Why Do We Use a Diamond Ring? Tracing the History of Today’s Marriage Proposal
According to recent statistics, about 80% of American brides get diamond engagement rings, and between 80% and 90% of them prefer a diamond-set ring over every other gemstone. The time-honored tradition of proposing with a diamond ring seems to have been with us forever, but when did it really begin? And how was the tradition kept over the years?
According to a recent Reader’s Digest piece on the subject, proposing with an engagement ring dates back to the ancient Egyptians. They believed circles were symbols of eternity, and couples exchanged rings made out of braided reeds, wearing them on the left hand ring finger.
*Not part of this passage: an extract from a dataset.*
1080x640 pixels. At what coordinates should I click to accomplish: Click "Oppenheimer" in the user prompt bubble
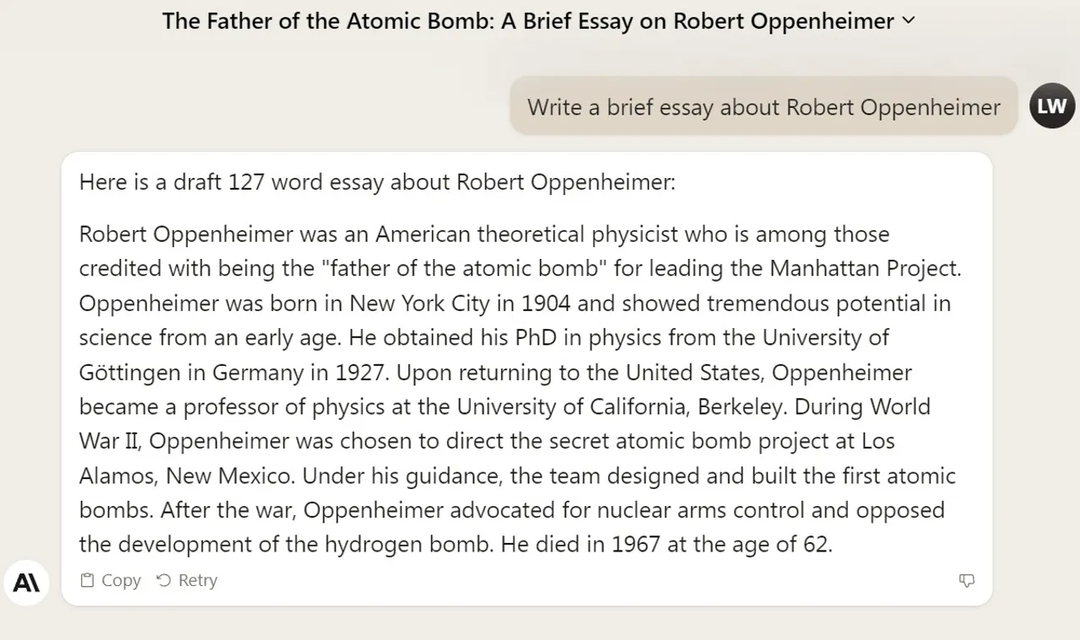(929, 107)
There’s even a charming little explanation for that, as well: the left hand ring finger apparently had a vein “that ran directly to the heart, later named Vena amoris”.
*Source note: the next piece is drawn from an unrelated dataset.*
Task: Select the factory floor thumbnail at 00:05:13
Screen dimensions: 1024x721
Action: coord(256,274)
Centuries later, the ancient Romans gave another boost to the tradition. Around the 2nd century B.C., Roman men gave their beloved betrothal rings – instead of just giving money or a valuable object. This, however, was more a symbol of ownership than romantic love: once the brides were at home, they exchanged their gold ring with an iron ring, signifying the bride’s binding legal agreement to her husband.
Diamonds in engagement rings are a whole other story, and much more recent. One of the first documented uses of diamond engagement ring occurred in 1477, when the Archduke Maximilian of Austria proposed to Mary of Burgundy with a ring set with thin, flat pieces of diamonds in the shape of an “M”. The Austrian started the trend which gained ground among the nobility of Europe, who gradually introduced more and more precious gems into their jewelry.
The biggest and most recent boost to the diamond engagement ring was given for purely commercial reasons. Trying to market their diamonds to the everyman and everywoman in the US, giant mining company De Beers launched an ad campaign during the Great Depression under the slogan “A diamond is forever”. The rest is history: By the early 1940s, engagement rings become the leading line of jewelry in most department stores.